Ketika melihat Manik Mirah datang bersama pasukan gajah, Nararya Jayakarana sungguh bersyukur. Harapan yang semula porak-poranda setelah mengetahui bahwa Wreddhamantri benar-benar membuka Gapura Siddhi dan melepaskan para asura kembali utuh dan makin kuat. Semangatnya bangkit kembali, dan bersama pasukan dan para perwiranya, dia maju mendesak musuh.
Perang ini sudah berlangsung sejak Nararya Jayakarana tiba di Tanah Selatan parak esuk tadi. Mereka begitu terkejut ketika melihat banyak sekali asura berada di garis terdepan pasukan Wreddhamantri. Tak ada basa-basi, tak ada tukar pikiran, para asura itu langsung menyerbu dan perang seketika dimulai.
Di tengah kekacauan, Nararya Jayakarana melihat ada banyak dari kaum asura yang meninggalkan lapangan. Saat itu hatinya mencelus. Kepergian para asura ini hanya berarti satu hal, mereka hendak menyerang para penduduk.
Nararya Jayakarana tidak tahu apa yang terjadi di Istana dan tidak ingin memikirkannya. Bagi dia, sekarang yang terpenting adalah perang di depannya.
Perang berlangsung lama sekali, rasanya tidak pernah usai meski sudah puluhan—bahkan mungkin ratusan—prajurit musuh yang dia kalahkan. Para asura membuat semuanya lebih sulit dan membuat pasukan Nararya Jayakarana cukup terdesak. Hingga dia mendengar derum trompet dan Manik Mirah datang bersama pasukan gajah.
Para prajurit bersorak-sorai mengetahui bahwa bantuan telah datang. Terlebih, ketika angin kencang tiba-tiba datang dan menarik pergi para asura.
Tanpa pasukan dari golongan kala, rākṣasa, dan siluman, pasukan Wreddhamantri berkurang sangat banyak. Kali ini, sisa pasukan yang memihak Istana bisa dibilang seimbang dengan pasukan pemberontak.
Atidhurta sama seperti kawan-kawannya, ikut terseret oleh angin yang menarik kuat. Siluman wanita itu menggertakkan gigi. Bagaimanapun dia tak ingin menyerah. Tidak mungkin dia mau kembali ke tempat terkutuk itu.

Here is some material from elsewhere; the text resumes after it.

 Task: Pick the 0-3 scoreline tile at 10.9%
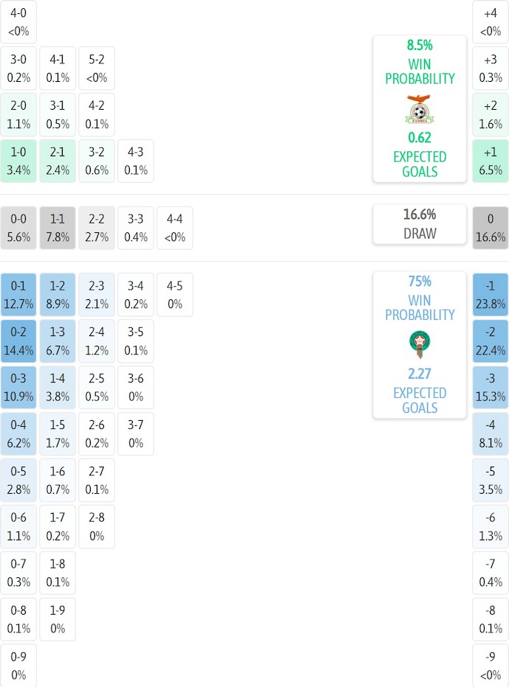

Dalam keadaan terdesak, Atidhurta menggigit jempolnya dan mengisap darah yang keluar. Dia menyimpan darah itu di dalam mulut sembari melihat ke sekitarnya. Harus mencari tumbal, pikirnya. Harus mencari manusia untuk mengikat dirinya ke tanah ini agar dia tidak terseret kembali ke tanah terkutuk itu.
Sementara itu, pasukan Wreddhamantri mulai terdesak. Pasukan gajah yang dibawa oleh Manik Mirah benar-benar membalikkan kedudukan. Wreddhamantri yang sebelumnya bisa tertawa pongah, kini hanya bisa mengatupkan rahang. Menggeram.